Diante a estas mudanças, é possível afirmar que o espaço foi o protagonista destas
inúmeras transformações, abrigando mais pessoas, residências, empresas, pontos de
lazer, ruas, avenidas, bancos, hospitais, escolas. Em pouco tempo e foi destruído,
construído, modificado e permanece em constante construção. Com base nestas
mudanças nos padrões espaciais e sociais que Milton Santos trabalhou com os conceitos
de fixos e fluxos, de modo que estes termos explicariam as formas espaciais existentes
na sociedade globalizada, além de se tratar de um exercício epistemológico, no qual o
autor buscaria compreender esta nova realidade, baseando-se nas raízes da história, da
filosofia e, claro, da própria Geografia. Não obstante da abordagem e exemplificação do
conceito de fixos e fluxos, este trabalho se propõe a entender como estes dois conceitos
se aplicam na dinâmica dos circuitos inferiores e circuitos superiores da economia, no
qual o mesmo autor busca, a partir da teoria dos circuitos, compreender como as
atividades econômicas se estabelecem e se fortalecem nos diferentes espaços e como
cada um destes circuitos utilizam e se beneficiam com os fixos e fluxos disponíveis.
Trata-se, portanto, de um exercício metodológico e teórico.

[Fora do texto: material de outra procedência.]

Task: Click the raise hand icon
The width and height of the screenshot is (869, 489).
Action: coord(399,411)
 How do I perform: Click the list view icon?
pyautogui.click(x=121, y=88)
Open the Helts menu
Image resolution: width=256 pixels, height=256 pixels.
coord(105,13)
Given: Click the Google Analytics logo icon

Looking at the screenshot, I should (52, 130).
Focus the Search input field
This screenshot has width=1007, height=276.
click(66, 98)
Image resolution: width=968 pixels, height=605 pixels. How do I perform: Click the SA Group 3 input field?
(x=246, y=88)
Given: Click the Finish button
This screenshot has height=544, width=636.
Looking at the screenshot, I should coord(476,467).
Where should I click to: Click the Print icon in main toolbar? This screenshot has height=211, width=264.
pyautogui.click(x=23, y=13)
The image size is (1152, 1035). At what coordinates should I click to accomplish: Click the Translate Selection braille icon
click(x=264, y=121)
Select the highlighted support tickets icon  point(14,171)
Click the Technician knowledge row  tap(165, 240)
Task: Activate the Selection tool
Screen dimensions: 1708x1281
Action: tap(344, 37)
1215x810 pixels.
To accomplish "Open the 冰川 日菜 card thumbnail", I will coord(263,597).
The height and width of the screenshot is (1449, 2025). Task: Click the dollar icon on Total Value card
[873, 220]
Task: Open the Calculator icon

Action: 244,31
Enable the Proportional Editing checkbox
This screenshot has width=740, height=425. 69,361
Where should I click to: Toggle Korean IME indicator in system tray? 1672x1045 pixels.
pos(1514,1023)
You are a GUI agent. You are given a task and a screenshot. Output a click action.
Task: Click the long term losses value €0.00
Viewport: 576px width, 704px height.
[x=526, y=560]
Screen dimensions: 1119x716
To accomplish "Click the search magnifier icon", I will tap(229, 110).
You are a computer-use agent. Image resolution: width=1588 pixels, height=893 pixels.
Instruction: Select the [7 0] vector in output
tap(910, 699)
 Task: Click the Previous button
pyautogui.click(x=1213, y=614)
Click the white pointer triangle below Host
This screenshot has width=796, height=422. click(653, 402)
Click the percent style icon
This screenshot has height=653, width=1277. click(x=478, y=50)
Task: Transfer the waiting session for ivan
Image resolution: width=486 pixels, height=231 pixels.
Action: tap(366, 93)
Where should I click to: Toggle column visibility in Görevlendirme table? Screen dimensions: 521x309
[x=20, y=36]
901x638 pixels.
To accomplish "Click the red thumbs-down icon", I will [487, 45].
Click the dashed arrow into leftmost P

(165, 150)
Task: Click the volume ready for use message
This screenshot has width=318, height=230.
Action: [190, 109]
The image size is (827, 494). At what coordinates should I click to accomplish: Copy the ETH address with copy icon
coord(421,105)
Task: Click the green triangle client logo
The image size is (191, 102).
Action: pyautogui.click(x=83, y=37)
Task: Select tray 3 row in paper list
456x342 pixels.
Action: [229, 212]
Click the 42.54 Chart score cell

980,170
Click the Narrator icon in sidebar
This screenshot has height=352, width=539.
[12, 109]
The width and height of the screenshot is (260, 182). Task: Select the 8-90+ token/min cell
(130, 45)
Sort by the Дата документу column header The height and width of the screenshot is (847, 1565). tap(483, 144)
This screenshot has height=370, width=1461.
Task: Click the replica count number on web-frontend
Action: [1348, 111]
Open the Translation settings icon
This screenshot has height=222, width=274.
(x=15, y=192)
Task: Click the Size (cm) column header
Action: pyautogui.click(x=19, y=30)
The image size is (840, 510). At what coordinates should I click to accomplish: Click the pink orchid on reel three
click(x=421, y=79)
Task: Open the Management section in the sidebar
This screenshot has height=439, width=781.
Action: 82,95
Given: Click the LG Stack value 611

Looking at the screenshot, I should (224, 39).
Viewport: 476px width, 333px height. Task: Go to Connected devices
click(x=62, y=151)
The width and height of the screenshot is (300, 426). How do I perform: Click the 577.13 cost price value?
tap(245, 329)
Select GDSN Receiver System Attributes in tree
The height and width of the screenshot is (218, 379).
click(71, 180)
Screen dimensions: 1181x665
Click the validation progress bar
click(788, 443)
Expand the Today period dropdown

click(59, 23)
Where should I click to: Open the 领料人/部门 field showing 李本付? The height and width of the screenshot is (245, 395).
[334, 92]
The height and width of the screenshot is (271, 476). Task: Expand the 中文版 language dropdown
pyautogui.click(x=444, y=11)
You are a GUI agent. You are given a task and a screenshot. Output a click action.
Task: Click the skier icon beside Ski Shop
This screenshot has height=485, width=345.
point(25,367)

Milton Santos apresenta, em diversas de suas obras (“A natureza do espaço”, “Técnica,
Espaço, Tempo – Globalização e Meio Técnico Científico Informacional”, “O espaço
do Cidadão”, e “O espaço dividido”, “Metamorfoses do Espaço Habitado”), o conceito
de fixos e fluxos para compreender de que maneira estes elementos podem ser agentes
transformadores do espaço, e de que forma refletem os “avanços” e “retrocessos” das
técnicas ao longo do tempo. Entendem-se como fixos, de acordo com Santos (1994), os
objetos materiais, isto é, aquilo que é concreto, material, que sofreu um processo de
transformação ou criação humana e passou a adquirir uma função, um sentido. Por
exemplo, a madeira em si é apenas um recurso presente na natureza, porém, ao ser
transformado pelo homem, por meio da técnica, passa a adquirir um sentido, torna-se
um objeto que desempenha determinada função. De tal maneira, o espaço é construído
por estes fixos, que são as casas, portos, armazéns, plantações, fábricas, dentre outros
(SANTOS, 2007, pág. 82). Além disso, Santos (2007, p.142) faz outras considerações a
cerca dos fixos, principalmente no que se trata dos fixos públicos e privados dentro do
espaço urbano, no qual o autor afirma que
“Os fixos são econômicos, sociais, culturais, religiosos, etc. Eles são, entre
outros, pontos de serviço, pontos produtivos, casas de negócios, hospitais,
casas de saúde, ambulatórios, escolas, estádios, piscinas, e outros lugares de
lazer. Mas se queremos entender a cidade não apenas como um grande objeto,
mas como um modo de vida, há que distinguir entre os fixos públicos e os fixos
privados. Estes são localizados segundo a lei da oferta e da procura, que regula
também os preços a cobrar. Já os fixos públicos se instalam segundo os
princípios sociais, e funcionam independentemente das exigências do lucro”.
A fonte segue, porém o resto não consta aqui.